The line containing "Where should I" and every line after it, through the end of the records below, are to be reproduced exactly, with the pictures left out.

*EXERCISE MATERIAL*:
————————

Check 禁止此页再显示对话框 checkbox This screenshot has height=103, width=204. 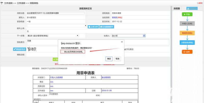[x=62, y=52]
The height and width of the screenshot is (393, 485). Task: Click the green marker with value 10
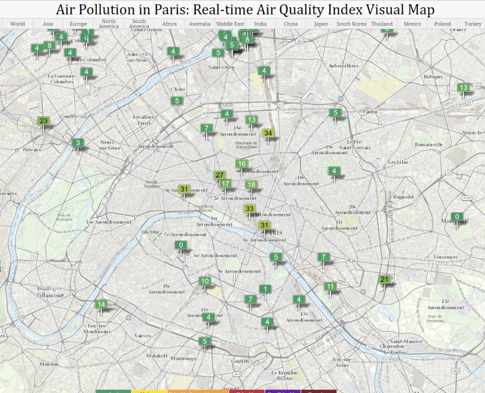pos(204,281)
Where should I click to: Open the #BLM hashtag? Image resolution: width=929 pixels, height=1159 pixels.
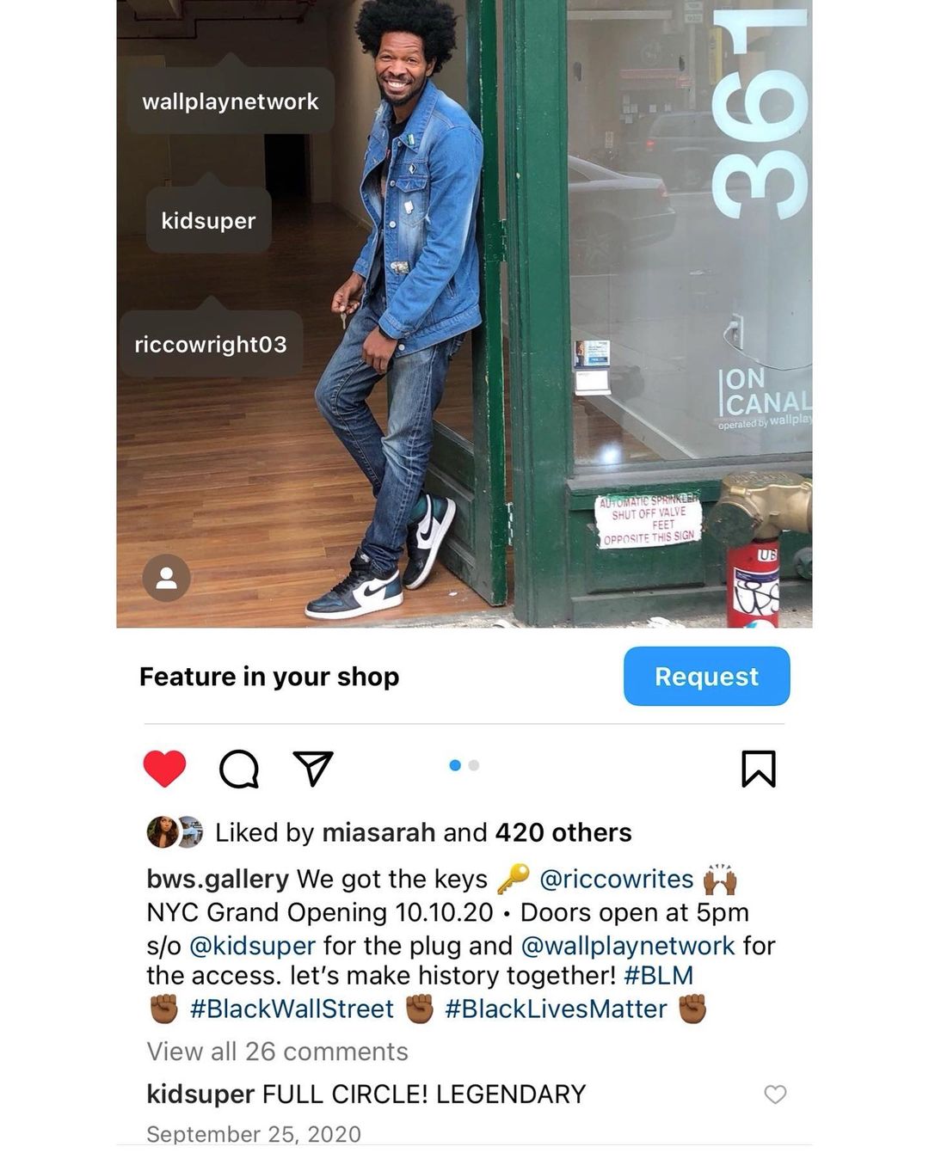point(658,975)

————————

*TASK RESULT*:
Where should I click to: Open the #BLM hashtag? Image resolution: width=929 pixels, height=1159 pixels.
point(658,975)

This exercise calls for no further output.